Num "Livro Branco" de 26 páginas enviado na quarta-feira a Bruxelas, o Tesouro americano denuncia as investigações da Comissão aos acordos fiscais que a Fiat e a Amazon obtiveram no Luxemburgo, tal como aos acordos da Apple na Irlanda e da Starbucks na Holanda.
"Esta mudança de atitude parece alargar o papel da Direcção-geral da Concorrência da Comissão [...] ao de uma autoridade fiscal supra nacional", critica o secretário-adjunto do Tesouro, Robert Stack, que assina o relatório.
Em Outubro de 2015, a Comissão Europeia considerou ilegais as vantagens fiscais concedidas pelo Luxemburgo à Fiat e pela Holanda à Starbucks, exigindo aos dois países que recuperem junto de cada empresa valores entre os 20 e os 30 milhões de euros.
A Comissão também está a investigar o acordo fiscal feito entre a Amazon e o Luxemburgo. Segundo a agência Reuters, se for considerado ilegal, o Executivo comunitário poderá exigir 400 milhões de euros em impostos que não foram pagos na altura e que terão de ser devolvidos.
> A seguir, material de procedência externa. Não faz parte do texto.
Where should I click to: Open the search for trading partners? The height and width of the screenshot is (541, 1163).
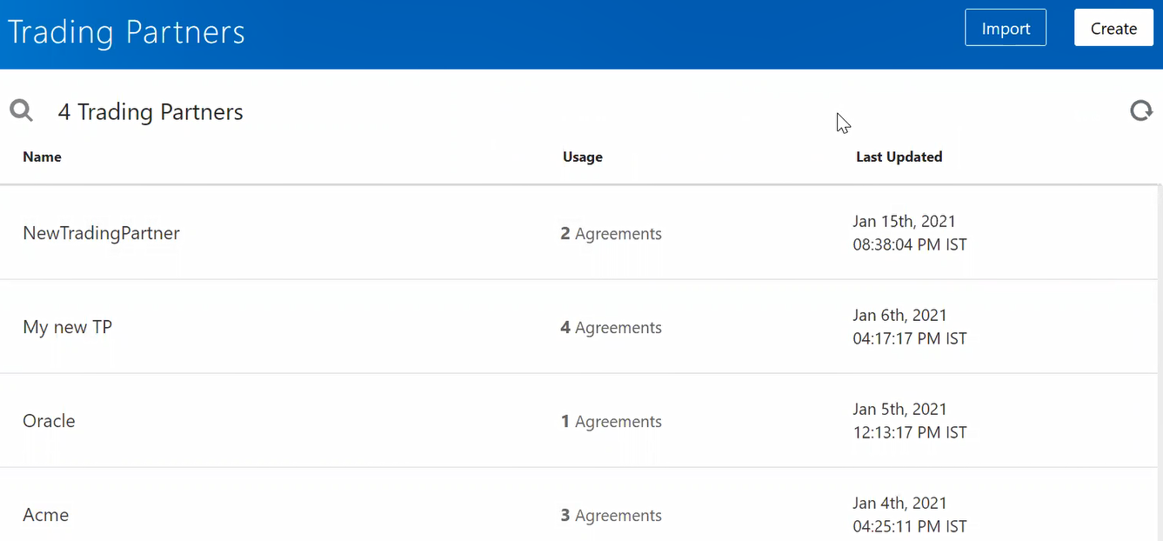(21, 110)
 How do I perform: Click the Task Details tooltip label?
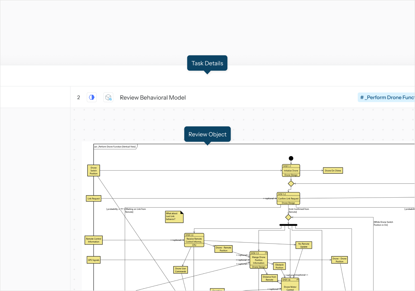(x=207, y=63)
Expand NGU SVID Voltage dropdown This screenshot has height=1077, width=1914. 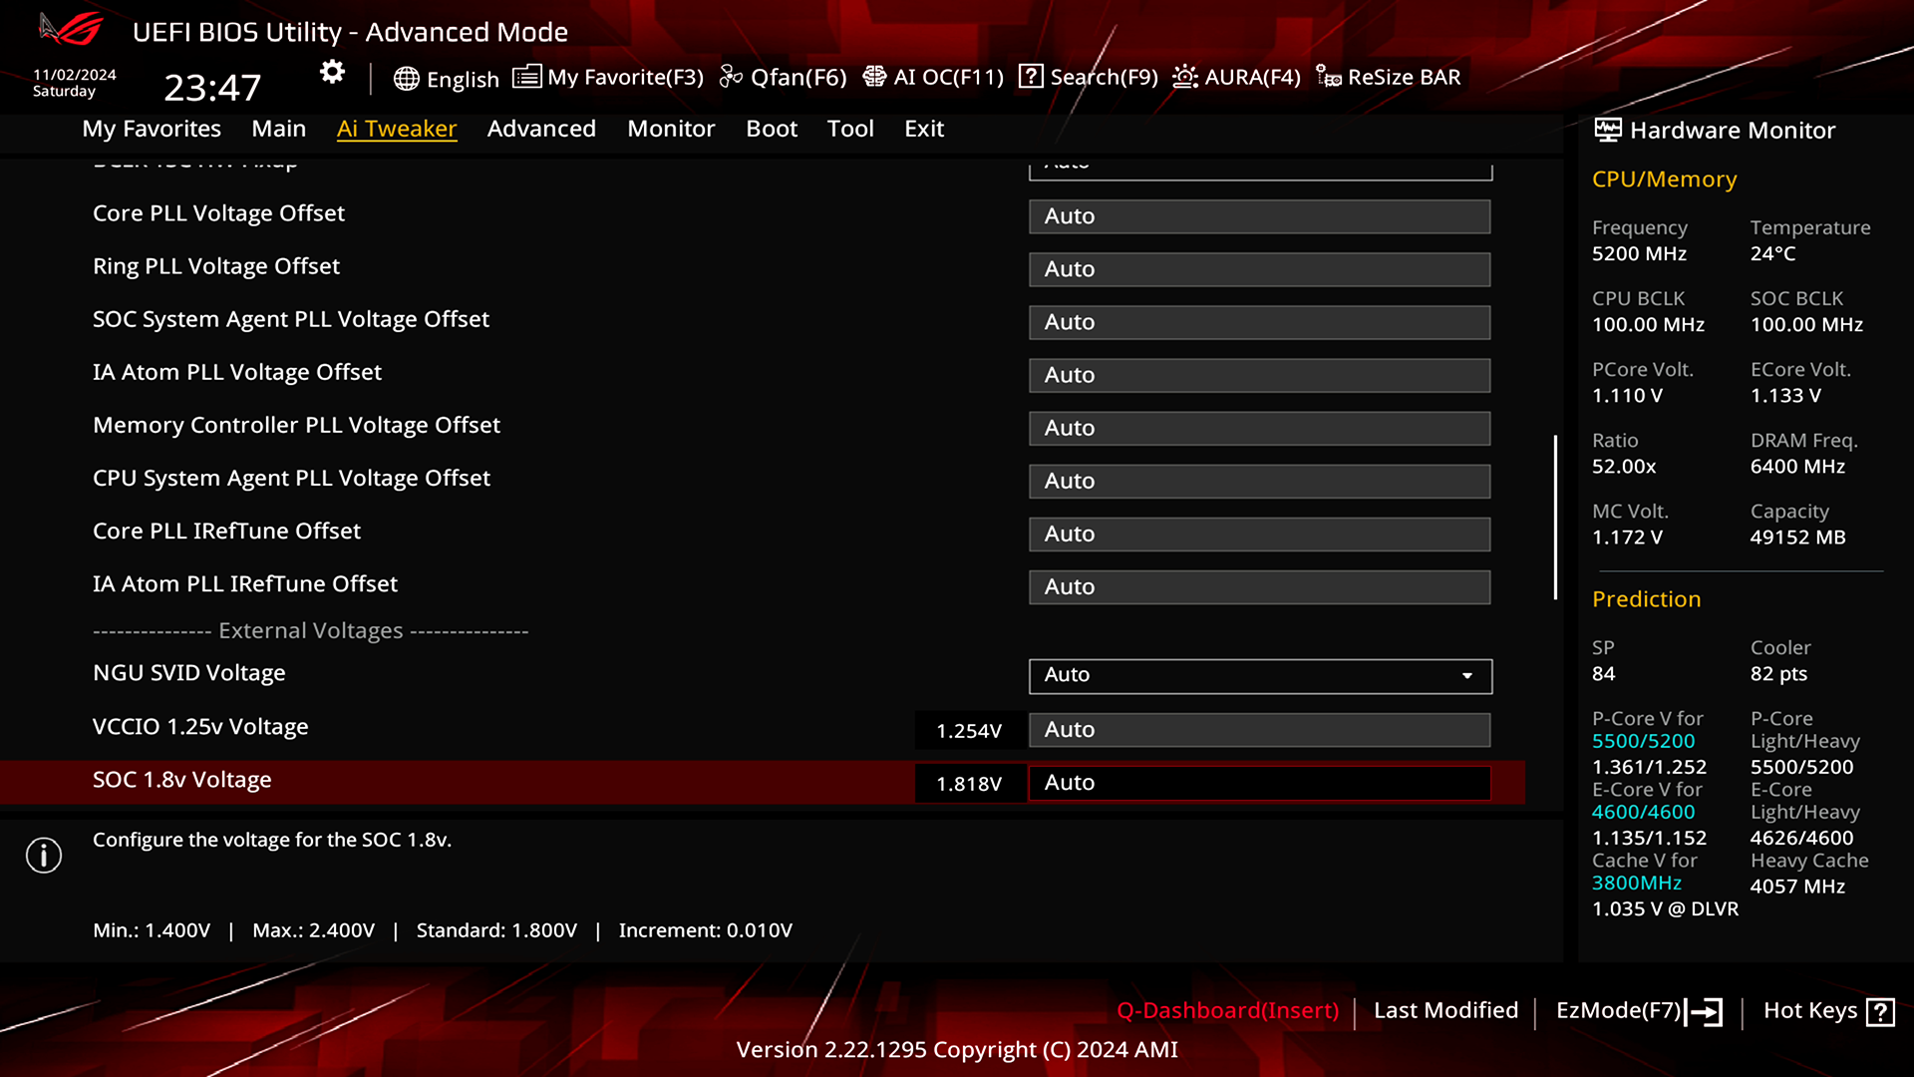(x=1468, y=674)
Para a administração americana, os reembolsos que podem vir a ser exigidos por Bruxelas "teriam um efeito desproporcionado nas empresas americanas", levando estas a reclamar por sua vez o reembolso de impostos pagos nos EUA, a título de "créditos de impostos no estrangeiro".
"Isto criaria um precedente infeliz em termos de política fiscal internacional", afirma o responsável do Tesouro, defendendo que a decisão pode ter também um "efeito dissuasor" nos investimentos internacionais.
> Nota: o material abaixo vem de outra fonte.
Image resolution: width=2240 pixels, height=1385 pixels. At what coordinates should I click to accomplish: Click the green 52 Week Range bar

O relatório surge na sequência de uma carta do secretário do Tesouro, Jack Lew, enviada em Fevereiro a Jean-Claude Juncker, presidente da Comissão, denunciando a imposição de "sanções retroactivas com base numa nova interpretação extensiva das ajudas do Estado", que "parece ter como alvo as empresas americanas, de maneira desproporcionada".
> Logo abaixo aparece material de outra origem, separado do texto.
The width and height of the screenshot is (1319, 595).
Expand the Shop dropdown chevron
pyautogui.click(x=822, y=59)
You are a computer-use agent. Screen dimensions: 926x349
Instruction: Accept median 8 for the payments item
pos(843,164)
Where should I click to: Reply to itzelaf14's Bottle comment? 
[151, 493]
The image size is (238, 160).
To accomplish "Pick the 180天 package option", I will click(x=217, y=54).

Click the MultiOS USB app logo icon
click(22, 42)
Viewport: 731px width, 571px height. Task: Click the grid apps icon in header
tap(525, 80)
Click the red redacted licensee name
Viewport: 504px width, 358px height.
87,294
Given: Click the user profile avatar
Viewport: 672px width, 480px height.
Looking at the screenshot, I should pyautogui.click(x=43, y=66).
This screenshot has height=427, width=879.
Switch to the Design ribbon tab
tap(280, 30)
Um porta-voz da Comissão reagiu na quarta-feira às críticas do "Livro Branco", afirmando que a União Europeia "não tem uma posição discriminatória em relação às empresas norte-americanas". "Todas as empresas, independentemente do país de origem, devem pagar impostos nos países europeus onde geram lucros, de acordo com as leis fiscais nacionais", frisou a Comissão.